#### [EXERCISE GOAL]
Reproduce the records from the first line through the line containing "click(x=20, y=101)", requests included. Scale every coordinate in the answers by 0.95 and round each result to the nearest whole number, with halves rounded up.

╭─ DATA SECTION

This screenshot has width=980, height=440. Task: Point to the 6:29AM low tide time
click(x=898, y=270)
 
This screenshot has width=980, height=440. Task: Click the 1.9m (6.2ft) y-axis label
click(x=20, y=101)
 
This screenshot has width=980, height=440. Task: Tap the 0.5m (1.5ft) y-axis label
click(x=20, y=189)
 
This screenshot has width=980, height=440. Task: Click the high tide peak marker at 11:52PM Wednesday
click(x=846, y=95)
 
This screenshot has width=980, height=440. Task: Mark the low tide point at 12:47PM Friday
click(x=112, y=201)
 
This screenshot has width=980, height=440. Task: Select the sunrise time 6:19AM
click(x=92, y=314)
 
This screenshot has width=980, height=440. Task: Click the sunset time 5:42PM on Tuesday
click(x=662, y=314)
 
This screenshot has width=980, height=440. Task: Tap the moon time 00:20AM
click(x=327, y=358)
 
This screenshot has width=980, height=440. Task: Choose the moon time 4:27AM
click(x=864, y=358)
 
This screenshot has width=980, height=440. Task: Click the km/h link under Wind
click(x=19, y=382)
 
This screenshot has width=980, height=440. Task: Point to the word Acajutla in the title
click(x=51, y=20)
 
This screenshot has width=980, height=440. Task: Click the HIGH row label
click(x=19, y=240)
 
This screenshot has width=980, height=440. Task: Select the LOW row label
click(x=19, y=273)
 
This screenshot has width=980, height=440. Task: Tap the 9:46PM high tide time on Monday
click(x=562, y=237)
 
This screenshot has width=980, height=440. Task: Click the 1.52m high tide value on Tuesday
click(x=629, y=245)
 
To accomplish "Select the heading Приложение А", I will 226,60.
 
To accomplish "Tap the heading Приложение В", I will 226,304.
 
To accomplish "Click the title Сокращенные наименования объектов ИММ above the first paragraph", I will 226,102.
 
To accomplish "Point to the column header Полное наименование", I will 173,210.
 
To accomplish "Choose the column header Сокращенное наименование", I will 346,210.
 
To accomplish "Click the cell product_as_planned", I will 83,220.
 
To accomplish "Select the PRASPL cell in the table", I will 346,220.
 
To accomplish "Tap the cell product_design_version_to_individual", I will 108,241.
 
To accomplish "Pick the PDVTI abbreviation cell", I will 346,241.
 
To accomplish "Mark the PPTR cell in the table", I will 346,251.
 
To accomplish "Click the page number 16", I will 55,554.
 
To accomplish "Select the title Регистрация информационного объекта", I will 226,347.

╰─

#### [SOLUTION FOR THIS EXERCISE]
This screenshot has width=980, height=440. Task: Point to the 6:29AM low tide time
click(x=853, y=257)
 
This screenshot has width=980, height=440. Task: Click the 1.9m (6.2ft) y-axis label
click(x=19, y=96)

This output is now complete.